Tonni Kurniawan

1 / Bisakah Anda ceritakan lebih lanjut tentang diri Anda? Tentang karier dan bidang penelitian Anda?

Saat ini saya adalah peneliti di sebuah universitas negeri di Republik Rakyat Cina. Sebagai ilmuwan, saya pernah melakukan penelitian di Finlandia, Inggris, dan Jerman. Mengingat kontribusi saya di bidang teknologi, saya telah menerima berbagai penghargaan internasional. Baru-baru ini Institute for Scientific Information memilih saya sebagai salah satu ilmuwan yang paling sering dikutip di bidang teknik. Bidang penelitian saya adalah aplikasi ilmu kimia untuk keperluan industri.

 

2 / Pada 2015, Anda memenangkan ASEAN Green Award dari ASEAN Academy of Engineering and Technology sebagai technopreneur hijau muda dan kontributor pertumbuhan hijau di kawasan ASEAN. Bisakah Anda ceritakan lebih lanjut tentang proyek Anda saat itu?

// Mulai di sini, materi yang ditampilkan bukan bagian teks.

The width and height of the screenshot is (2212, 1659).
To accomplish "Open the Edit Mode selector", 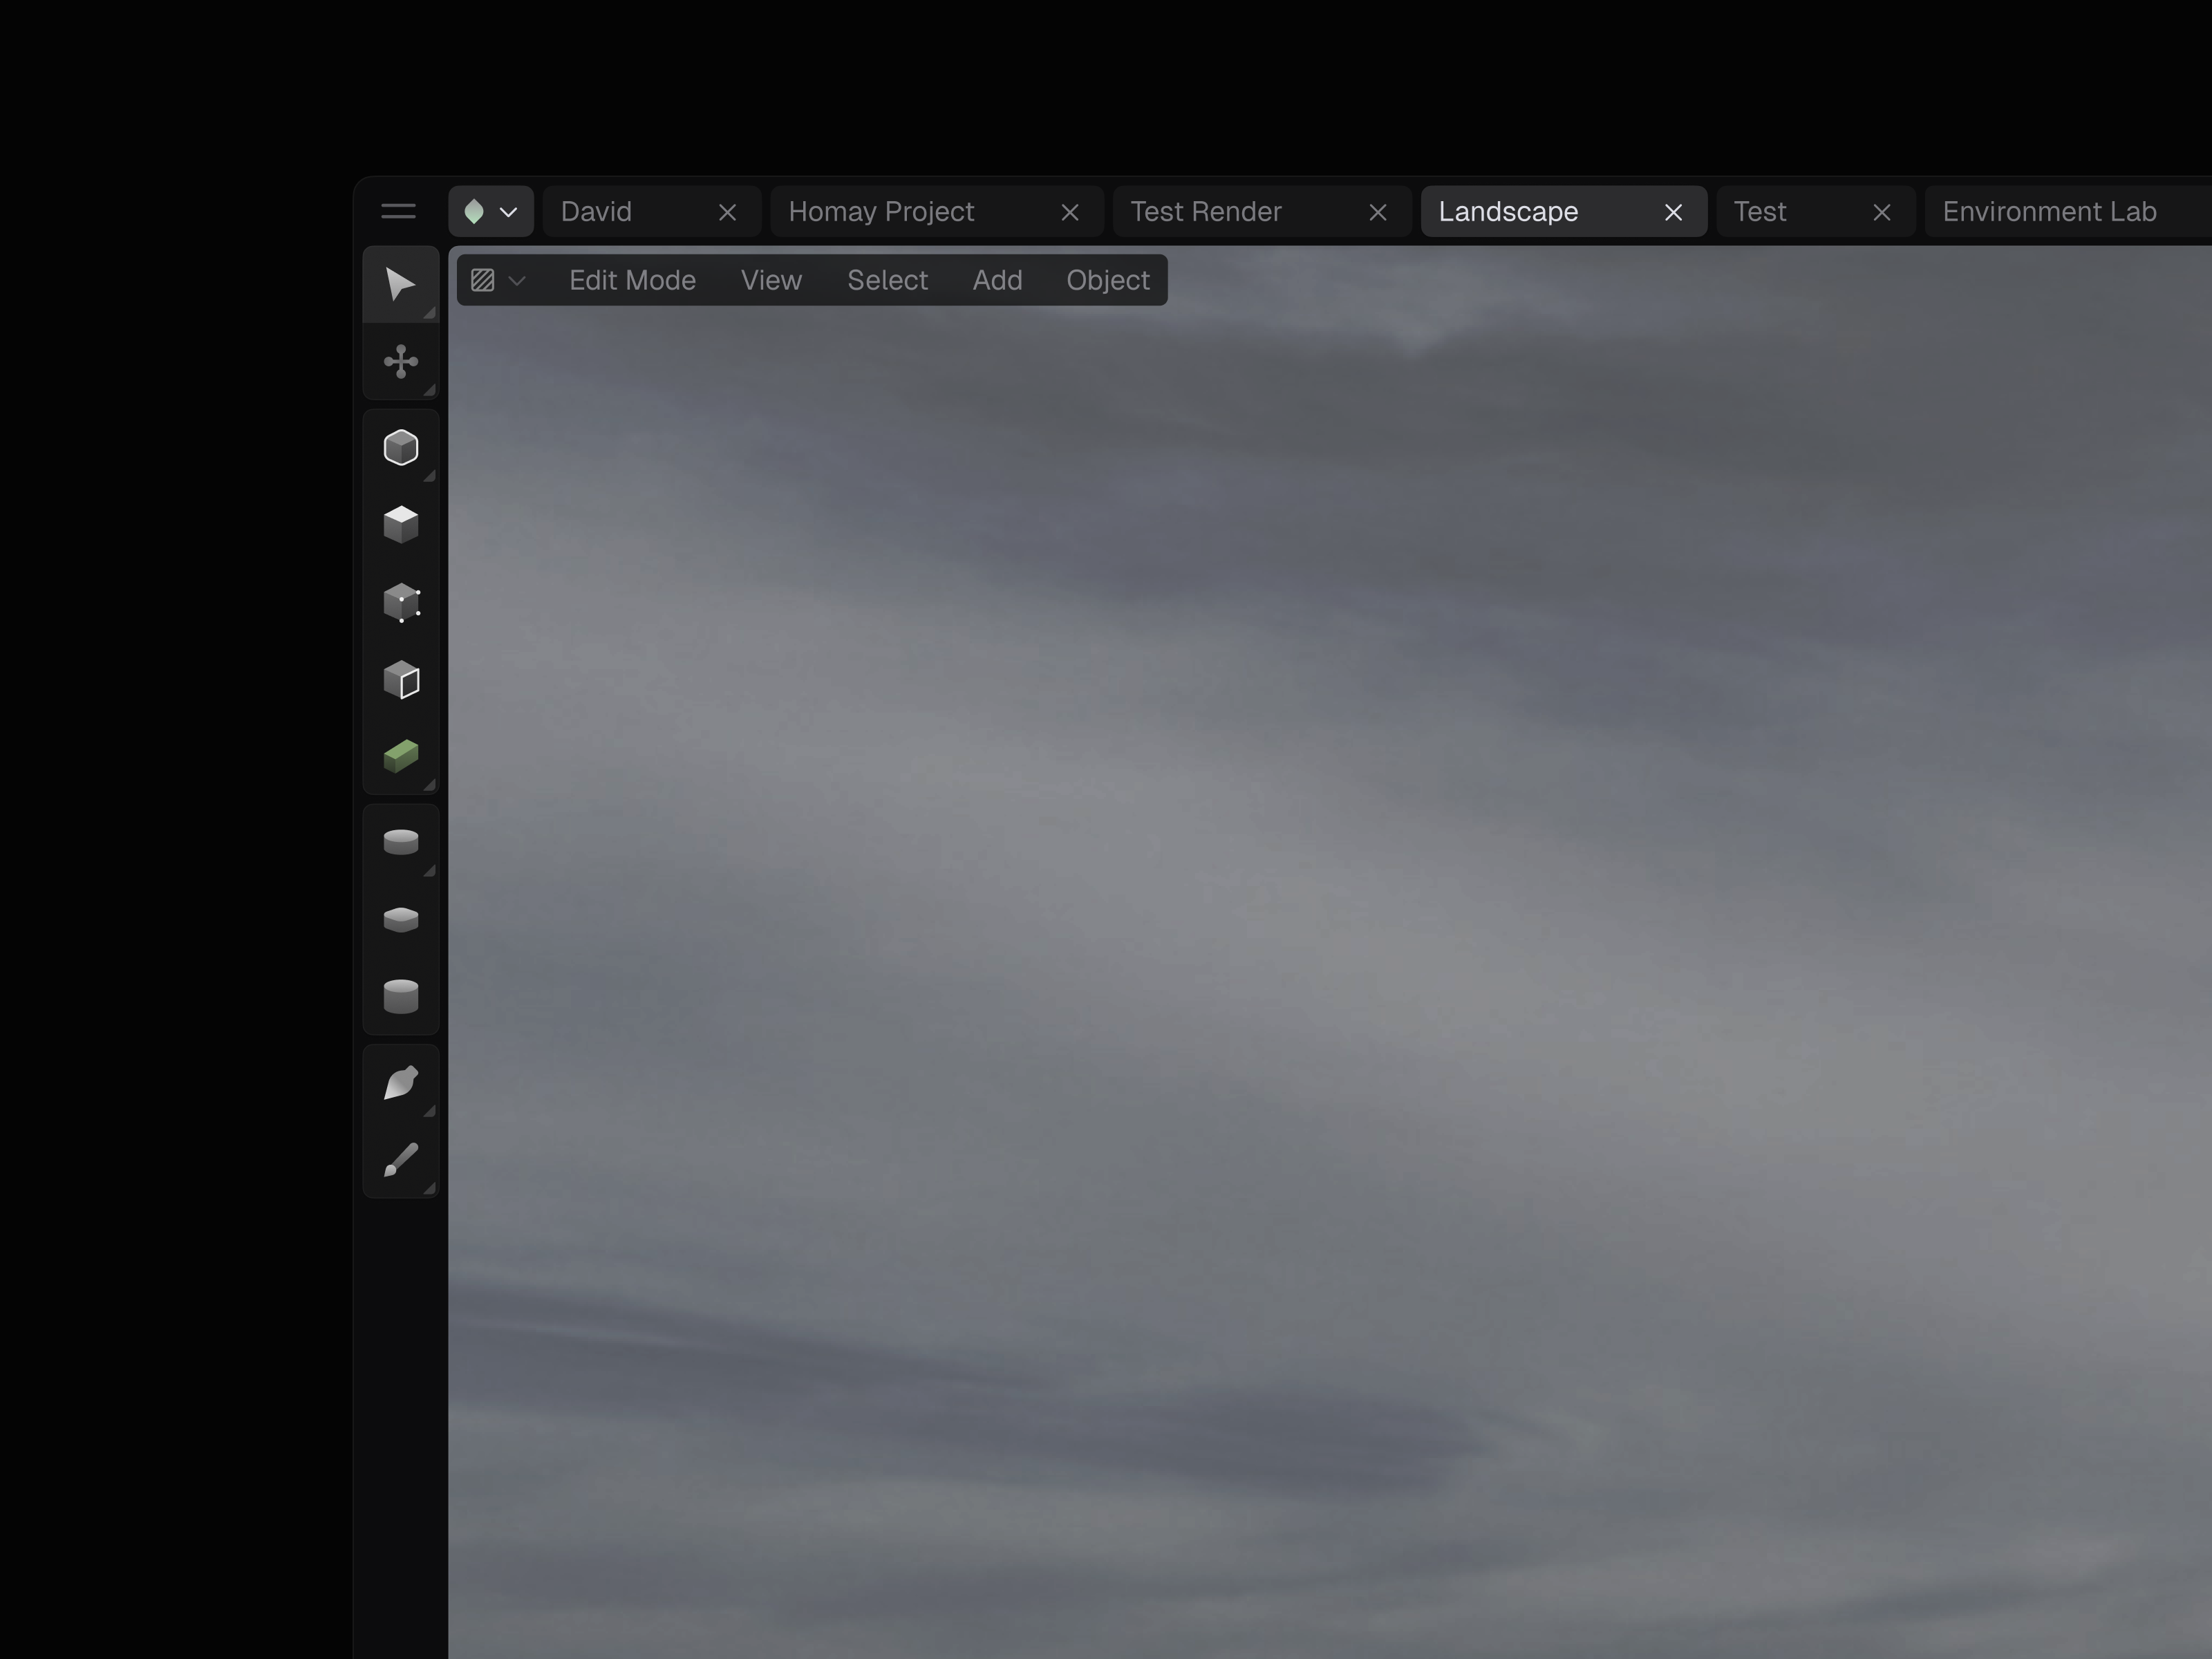I will (x=632, y=281).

Proyek itu mengenai pemulihan lingkungan yang tercemar akibat logam berat seperti timbal, tembaga dan seng. Ide untuk melakukan penelitian di bidang ini didasarkan pada konsep bahwa lingkungan yang tercemar dapat dipulihkan menggunakan bahan seperti arang tempurung kelapa. Bahan non-konvensional seperti limbah pertanian banyak tersedia di Asia Tenggara. Karena tempurung kelapa memiliki nilai ekonomi kecil, ini dapat diperoleh secara gratis atau dengan biaya minimal. Konversinya ke karbon, yang dapat digunakan untuk pemurnian air, akan menambah nilai ekonomi, membantu mengurangi biaya pembuangan limbah, dan yang terpenting, memberikan pilihan murah untuk karbon aktif.

 

3 / Sebelum kesuksesan Anda dalam ASEAN Green Awards, Anda telah mendapatkan banyak pengakuan di berbagai acara ilmiah dan teknologi internasional yang ditujukan kepada para peneliti muda dan berbagai inovasi terkait pelestarian lingkungan. Ini bukan hanya pengakuan terhadap kualitas pekerjaan Anda, tetapi juga menunjukkan keterlibatan Anda dalam komunitas peneliti ramah lingkungan dan inovator global. Sebagai peneliti apakah hal ini merepresentasikan keyakinan Anda terhadap pekerjaan Anda? Bagaimana Anda melihat integrasi global penelitian yang berfokus pada pelestarian lingkungan saat ini?

Sebagai ilmuwan, saya mempromosikan paradigma kimia hijau dengan menerapkan gagasan Produksi Bersih, yaitu bagaimana memecahkan masalah polusi menggunakan sedikit bahan kimia dengan sedikit energi, sambil meminimalkan limbah yang dihasilkan.

Secara umum, jalan ke depan untuk melindungi lingkungan tercermin oleh prinsip-prinsip Produksi Bersih yang diperjuangkan oleh UNEP sejak tahun 2000-an. Karena itu, para ilmuwan menggunakan bahan-bahan yang tidak hanya bisa meminimalkan timbulnya limbah sekunder, tetapi juga mengurangi konsumsi energi, sambil memastikan bahwa limbah diperlakukan memenuhi undang-undang yang berlaku. Dengan mengembalikan kualitas limbah air mendekati minum air baku, ilmuwan berinovasi dalam mengatasi masalah pencemaran air.

 

4 / Start-up Anda hanya telah dipilih oleh French Tech di ajang Hello Tomorrow Challenge, kompetisi yang memberikan penghargaan kepada 500 start-up terbaik di bidang iptek. Anda akan berpartisipasi pada Hello Tomorrow Summit Global yang akan diselenggarakan bulan Oktober 2016 di Paris. Dapatkah Anda menceritakan tentang proyek yang tim Anda kerjakan untuk ajang besar ini? Kemudian, apa yang Anda harapkan dari pertemuan ini?

Beberapa negara memiliki begitu banyak tempat pembuangan limbah, namun mereka masih mengimpor minyak. Bayangkan jika mereka memiliki pengetahuan untuk memanfaatkan energi mereka. Kita semua tahu bahwa akan ada revolusi energi global. Di Paris, kami akan menyampaikan hal ini kepada para investor dan semoga ada yang tertarik untuk terlibat dalam proyek kami.

 

 5 / Apa rencana Anda untuk tahun 2017?

Bila kami mendapatkan investor yang cocok untuk rencana jangka panjang ini, kami ingin memperbesar skala proyek ini agar mendapatkan pasar yang lebih luas.